*** Exercise material ***

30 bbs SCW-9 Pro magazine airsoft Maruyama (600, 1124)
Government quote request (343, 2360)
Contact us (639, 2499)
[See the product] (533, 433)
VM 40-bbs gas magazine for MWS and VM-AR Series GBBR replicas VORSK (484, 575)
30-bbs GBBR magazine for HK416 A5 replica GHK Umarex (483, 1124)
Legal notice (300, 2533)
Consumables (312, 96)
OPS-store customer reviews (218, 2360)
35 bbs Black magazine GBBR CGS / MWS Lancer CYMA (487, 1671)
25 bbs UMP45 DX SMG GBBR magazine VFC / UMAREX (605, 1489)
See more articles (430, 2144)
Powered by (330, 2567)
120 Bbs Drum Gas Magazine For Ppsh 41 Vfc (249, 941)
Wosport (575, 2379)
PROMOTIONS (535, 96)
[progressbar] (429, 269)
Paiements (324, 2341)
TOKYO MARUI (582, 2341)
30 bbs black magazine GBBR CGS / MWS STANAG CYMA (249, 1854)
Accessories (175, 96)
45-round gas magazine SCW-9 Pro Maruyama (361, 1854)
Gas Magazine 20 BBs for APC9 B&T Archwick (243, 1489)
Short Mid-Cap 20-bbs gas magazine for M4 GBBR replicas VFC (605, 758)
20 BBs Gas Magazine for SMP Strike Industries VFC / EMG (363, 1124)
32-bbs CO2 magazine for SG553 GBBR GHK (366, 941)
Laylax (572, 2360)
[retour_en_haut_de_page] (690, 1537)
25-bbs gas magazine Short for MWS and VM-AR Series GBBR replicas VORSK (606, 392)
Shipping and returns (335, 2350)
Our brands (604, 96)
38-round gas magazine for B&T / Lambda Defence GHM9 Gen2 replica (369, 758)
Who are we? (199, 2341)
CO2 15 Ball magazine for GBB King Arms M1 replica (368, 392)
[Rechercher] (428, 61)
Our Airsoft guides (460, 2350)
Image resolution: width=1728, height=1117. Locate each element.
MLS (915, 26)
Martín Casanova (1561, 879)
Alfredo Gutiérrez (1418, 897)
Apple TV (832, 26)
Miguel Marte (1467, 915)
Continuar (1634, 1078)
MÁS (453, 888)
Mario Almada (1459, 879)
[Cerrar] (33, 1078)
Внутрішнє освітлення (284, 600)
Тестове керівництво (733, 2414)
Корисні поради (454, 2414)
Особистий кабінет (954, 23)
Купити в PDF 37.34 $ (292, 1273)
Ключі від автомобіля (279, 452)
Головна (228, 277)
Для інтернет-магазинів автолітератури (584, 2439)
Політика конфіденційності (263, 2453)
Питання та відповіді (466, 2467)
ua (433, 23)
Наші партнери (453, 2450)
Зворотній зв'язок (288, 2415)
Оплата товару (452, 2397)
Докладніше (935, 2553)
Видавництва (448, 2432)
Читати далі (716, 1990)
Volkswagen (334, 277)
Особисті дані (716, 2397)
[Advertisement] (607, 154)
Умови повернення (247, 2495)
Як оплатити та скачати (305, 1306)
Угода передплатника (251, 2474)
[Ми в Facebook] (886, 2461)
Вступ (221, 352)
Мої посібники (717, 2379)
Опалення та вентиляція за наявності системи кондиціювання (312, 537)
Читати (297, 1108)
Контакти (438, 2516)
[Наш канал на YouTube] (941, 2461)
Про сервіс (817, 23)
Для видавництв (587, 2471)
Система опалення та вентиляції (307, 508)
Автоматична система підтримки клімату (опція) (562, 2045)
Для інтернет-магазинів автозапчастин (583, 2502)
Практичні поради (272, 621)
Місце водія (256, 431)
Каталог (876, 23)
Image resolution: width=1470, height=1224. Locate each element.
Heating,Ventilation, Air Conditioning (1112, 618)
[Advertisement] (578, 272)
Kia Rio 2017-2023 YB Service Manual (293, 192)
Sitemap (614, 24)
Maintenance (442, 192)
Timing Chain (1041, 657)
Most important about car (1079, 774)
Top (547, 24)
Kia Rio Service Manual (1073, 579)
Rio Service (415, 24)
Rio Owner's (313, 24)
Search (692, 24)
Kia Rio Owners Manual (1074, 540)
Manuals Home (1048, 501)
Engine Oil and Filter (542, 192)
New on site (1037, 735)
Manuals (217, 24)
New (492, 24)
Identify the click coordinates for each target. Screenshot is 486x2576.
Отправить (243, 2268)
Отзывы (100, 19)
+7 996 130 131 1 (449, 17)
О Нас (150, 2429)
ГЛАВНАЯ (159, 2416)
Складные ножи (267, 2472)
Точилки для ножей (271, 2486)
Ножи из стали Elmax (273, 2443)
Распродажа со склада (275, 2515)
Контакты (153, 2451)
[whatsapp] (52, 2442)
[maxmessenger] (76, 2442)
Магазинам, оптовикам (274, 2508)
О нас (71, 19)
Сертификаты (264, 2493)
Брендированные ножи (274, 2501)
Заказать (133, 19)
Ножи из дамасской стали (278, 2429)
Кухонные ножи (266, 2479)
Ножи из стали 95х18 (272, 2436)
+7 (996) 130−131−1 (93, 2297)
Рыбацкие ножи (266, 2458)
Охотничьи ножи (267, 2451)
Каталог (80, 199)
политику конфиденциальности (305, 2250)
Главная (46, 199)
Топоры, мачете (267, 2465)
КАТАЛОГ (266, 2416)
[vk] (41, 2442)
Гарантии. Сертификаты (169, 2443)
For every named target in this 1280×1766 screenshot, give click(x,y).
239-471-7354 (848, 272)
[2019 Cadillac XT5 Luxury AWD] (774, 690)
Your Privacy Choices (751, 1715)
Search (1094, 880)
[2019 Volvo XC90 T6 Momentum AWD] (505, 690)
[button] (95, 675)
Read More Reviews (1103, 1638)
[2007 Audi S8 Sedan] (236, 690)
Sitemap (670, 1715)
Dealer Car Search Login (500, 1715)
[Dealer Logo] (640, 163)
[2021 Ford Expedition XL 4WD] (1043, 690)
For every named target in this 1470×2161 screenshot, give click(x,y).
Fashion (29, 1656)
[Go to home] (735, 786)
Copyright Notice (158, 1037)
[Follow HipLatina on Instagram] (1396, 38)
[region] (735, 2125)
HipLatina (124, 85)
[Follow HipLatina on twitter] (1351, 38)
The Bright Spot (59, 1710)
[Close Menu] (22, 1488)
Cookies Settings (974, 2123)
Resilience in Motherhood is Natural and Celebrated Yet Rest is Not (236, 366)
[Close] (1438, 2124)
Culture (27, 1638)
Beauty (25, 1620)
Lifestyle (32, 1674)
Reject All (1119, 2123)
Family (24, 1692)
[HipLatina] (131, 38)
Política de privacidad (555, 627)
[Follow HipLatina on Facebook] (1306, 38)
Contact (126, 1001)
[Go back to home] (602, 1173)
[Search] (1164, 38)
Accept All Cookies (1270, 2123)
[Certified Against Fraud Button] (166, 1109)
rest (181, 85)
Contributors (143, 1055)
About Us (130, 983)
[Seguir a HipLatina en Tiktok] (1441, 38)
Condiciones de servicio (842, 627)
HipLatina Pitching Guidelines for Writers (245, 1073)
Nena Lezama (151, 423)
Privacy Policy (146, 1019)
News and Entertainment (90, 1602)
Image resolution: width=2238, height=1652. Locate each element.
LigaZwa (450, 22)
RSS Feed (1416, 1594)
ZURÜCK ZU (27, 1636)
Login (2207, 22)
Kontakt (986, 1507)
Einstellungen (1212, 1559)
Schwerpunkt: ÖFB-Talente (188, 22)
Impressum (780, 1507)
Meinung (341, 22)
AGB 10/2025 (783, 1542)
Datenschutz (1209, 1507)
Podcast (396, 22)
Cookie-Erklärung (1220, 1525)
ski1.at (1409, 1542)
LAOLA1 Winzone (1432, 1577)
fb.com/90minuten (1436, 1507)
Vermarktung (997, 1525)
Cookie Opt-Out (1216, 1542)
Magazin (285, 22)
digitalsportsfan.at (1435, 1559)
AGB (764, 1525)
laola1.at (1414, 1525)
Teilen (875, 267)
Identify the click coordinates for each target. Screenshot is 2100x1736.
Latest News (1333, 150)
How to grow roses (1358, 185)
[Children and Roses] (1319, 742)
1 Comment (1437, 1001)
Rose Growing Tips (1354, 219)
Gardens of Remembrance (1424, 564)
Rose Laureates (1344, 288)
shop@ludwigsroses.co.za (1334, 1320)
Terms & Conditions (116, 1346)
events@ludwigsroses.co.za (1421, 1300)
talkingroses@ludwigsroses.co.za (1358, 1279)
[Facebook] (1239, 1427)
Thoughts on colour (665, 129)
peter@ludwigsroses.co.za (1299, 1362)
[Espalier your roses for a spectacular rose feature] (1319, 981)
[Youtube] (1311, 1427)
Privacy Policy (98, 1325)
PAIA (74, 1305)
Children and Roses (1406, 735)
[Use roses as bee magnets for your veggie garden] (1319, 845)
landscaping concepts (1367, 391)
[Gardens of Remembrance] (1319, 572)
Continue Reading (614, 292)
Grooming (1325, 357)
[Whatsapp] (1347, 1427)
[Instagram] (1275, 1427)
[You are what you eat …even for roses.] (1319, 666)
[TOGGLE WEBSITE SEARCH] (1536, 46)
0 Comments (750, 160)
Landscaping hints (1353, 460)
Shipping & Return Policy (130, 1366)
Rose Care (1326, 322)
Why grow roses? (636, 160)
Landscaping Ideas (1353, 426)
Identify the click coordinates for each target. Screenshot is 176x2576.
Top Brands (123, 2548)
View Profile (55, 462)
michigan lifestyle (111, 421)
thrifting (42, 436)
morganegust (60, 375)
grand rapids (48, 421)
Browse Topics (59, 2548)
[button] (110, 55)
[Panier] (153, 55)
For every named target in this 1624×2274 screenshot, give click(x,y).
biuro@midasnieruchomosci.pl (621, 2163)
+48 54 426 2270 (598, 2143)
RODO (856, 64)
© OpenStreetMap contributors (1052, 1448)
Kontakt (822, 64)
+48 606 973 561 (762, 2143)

*** End of Exercise material ***

Problem to work on —
Your answer should be the lines above, from the line containing "Read More Reviews (1103, 1638)" up to and including the line containing "[Seguir a HipLatina en Tiktok] (1441, 38)", reproduced exactly and with nothing else.

Reply —
Read More Reviews (1103, 1638)
[2007 Audi S8 Sedan] (236, 690)
Sitemap (670, 1715)
Dealer Car Search Login (500, 1715)
[Dealer Logo] (640, 163)
[2021 Ford Expedition XL 4WD] (1043, 690)
For every named target in this 1470×2161 screenshot, give click(x,y).
Fashion (29, 1656)
[Go to home] (735, 786)
Copyright Notice (158, 1037)
[Follow HipLatina on Instagram] (1396, 38)
[region] (735, 2125)
HipLatina (124, 85)
[Follow HipLatina on twitter] (1351, 38)
The Bright Spot (59, 1710)
[Close Menu] (22, 1488)
Cookies Settings (974, 2123)
Resilience in Motherhood is Natural and Celebrated Yet Rest is Not (236, 366)
[Close] (1438, 2124)
Culture (27, 1638)
Beauty (25, 1620)
Lifestyle (32, 1674)
Reject All (1119, 2123)
Family (24, 1692)
[HipLatina] (131, 38)
Política de privacidad (555, 627)
[Follow HipLatina on Facebook] (1306, 38)
Contact (126, 1001)
[Go back to home] (602, 1173)
[Search] (1164, 38)
Accept All Cookies (1270, 2123)
[Certified Against Fraud Button] (166, 1109)
rest (181, 85)
Contributors (143, 1055)
About Us (130, 983)
[Seguir a HipLatina en Tiktok] (1441, 38)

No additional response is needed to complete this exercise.